Lusty have been the wails of frustrated honors candidates who have sought entry to the bottomless caverns of Widener in search of the priceless riches entombed there. Stack privileges are so monopolized by instructors and graduate students that only a few of the coveted admission cards have trickled down to the mass of seniors. Thus the third estate remains unread.

The official grudge against undergraduates is that they often abuse these privileges, entering stacks merely to get boks they might have applied for at the desk, or to sit and study a volume they might just as well have used in the reading room or their own quarters. All this implies unwarranted suspicion of the student's sincerity. The men whose college records permit them to write theses for honors have proved both their ability and sincerity. If allowed to work without obstruction they might make worthwhile contributions to their fields.

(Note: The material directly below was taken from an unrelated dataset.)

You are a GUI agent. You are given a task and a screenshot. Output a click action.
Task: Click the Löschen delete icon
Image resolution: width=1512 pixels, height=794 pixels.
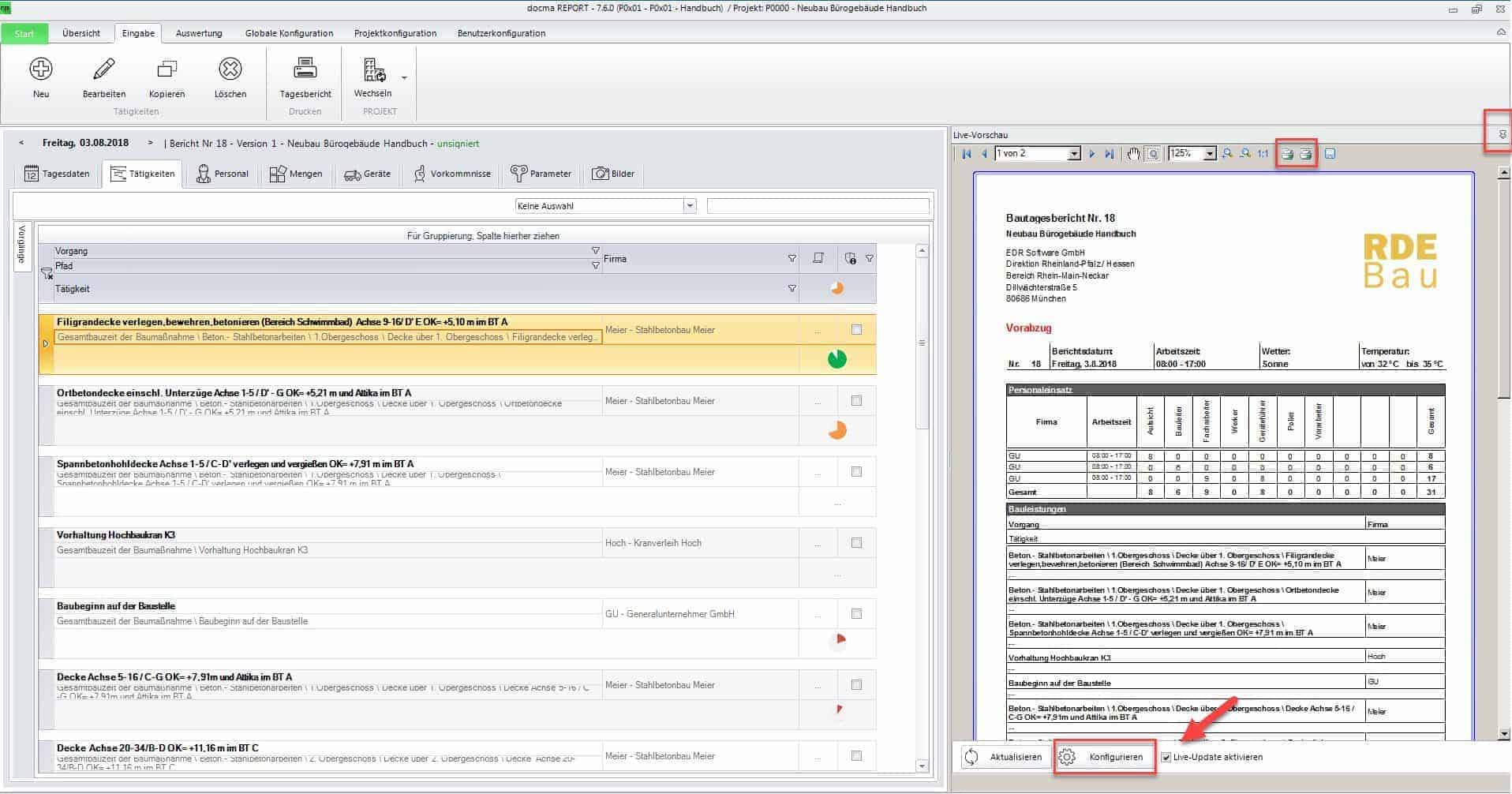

The argument is also advanced that the presence of undergraduates in the stacks hinders the movements of instructors and graduate students. It does not seem unreasonable that Harvard College undergraduates should take preference over other groups in the use of the Harvard College Library. The graduate schools have libraries of their own and the instructor's status as a student, while commendable, is always secondary to his primary function as teacher.

Implicit in the official argument is the librarian's conviction that when the public handles the books they are mislaid and inefficiency results. This hostile attitude toward the student who has not mastered the intricacies of the Dewey system is carried to unreasonable extremes. The librarian's passion for order has helped make Widener an uncongenial colossus devoid of all human warmth.

That any undergraduate whose privilege has expired may ask and generally obtain permission for ten or twenty more entries into Widener's Ark is no solution. No student should have to ask as a favor what should be a right. No arrangement can be satisfactory that does not give those striving for honors unlimited opportunity to gain the fullest benefit from the "finest college library in the world."